RIM has come under pressure from investors to make strategic changes after its shares lost more than half their value this year amid market-share losses to Apple Inc. and Google Inc. Jaguar’s plan includes replacing co-CEOs and co-chairmen Jim Balsillie and Mike Lazaridis, who have made RIM a “reactionary company trying to compete in an innovative industry.”

RIM is hurt by “management dominance and a lack of board oversight, which leads to a leaderless company,” Alboini said. “The timing is very ripe now for a new CEO to step in,” he said, adding he also wants RIM to have an independent chairman.

Marisa Conway, a spokeswoman for RIM, didn’t return a message seeking comment.
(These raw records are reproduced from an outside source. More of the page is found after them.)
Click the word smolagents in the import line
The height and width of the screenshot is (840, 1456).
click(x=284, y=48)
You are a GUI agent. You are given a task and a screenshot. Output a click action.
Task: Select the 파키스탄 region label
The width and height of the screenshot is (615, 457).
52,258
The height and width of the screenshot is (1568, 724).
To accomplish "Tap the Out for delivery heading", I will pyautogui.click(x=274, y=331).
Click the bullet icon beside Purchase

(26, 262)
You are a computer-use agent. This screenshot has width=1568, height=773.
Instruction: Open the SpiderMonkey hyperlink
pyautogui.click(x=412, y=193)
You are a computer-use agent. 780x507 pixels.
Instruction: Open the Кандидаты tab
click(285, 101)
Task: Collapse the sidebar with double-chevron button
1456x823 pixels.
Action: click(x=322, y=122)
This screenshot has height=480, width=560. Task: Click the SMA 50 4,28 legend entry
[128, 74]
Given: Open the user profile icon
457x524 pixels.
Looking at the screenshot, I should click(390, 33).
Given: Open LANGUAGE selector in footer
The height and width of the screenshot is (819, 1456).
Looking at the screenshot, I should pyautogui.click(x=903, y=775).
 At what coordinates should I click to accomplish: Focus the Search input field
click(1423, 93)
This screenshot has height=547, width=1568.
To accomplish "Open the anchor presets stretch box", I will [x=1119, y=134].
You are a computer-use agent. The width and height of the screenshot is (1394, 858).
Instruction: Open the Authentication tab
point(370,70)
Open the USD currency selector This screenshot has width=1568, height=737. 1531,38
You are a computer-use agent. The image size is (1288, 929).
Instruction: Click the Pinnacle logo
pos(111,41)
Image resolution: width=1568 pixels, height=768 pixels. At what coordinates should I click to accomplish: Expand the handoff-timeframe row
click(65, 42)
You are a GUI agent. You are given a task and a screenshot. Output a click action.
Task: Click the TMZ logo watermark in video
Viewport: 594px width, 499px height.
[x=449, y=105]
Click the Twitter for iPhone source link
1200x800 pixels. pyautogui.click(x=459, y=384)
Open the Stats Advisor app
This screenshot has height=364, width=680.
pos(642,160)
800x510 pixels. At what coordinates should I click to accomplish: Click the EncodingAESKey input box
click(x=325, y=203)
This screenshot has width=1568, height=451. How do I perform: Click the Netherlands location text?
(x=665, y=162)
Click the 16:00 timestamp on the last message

In June, Northwest & Ethical Investments LP called for RIM to split the roles of chairman and CEO to shake up the leadership.

Activist Investor

Toronto-based Jaguar, which describes itself as a merchant bank that invests in undervalued small-cap companies, has been active in the past to pursue its goals. Hudbay Minerals Inc. agreed in 2009 to cancel its C$672 million ($534 million) takeover of Lundin Mining Corp. after Jaguar’s Alboini rallied shareholders to oppose the bid.

Jaguar, which is publicly traded and has a market capitalization of C$5.4 million, last month said shareholders owning less than 5 percent of RIM backed its plan.

Alboini, who is also CEO of investment firm Northern Securities Inc., is alleged along with colleagues to have broken trading and investment rules by the Investment Industry Regulatory Organization of Canada. He declined to comment today on the charges.

RIM rose 5.1 percent to $24.41 at the close in New York and has lost 58 percent this year.

Alboini said he hasn’t contacted RIM to discuss his concerns.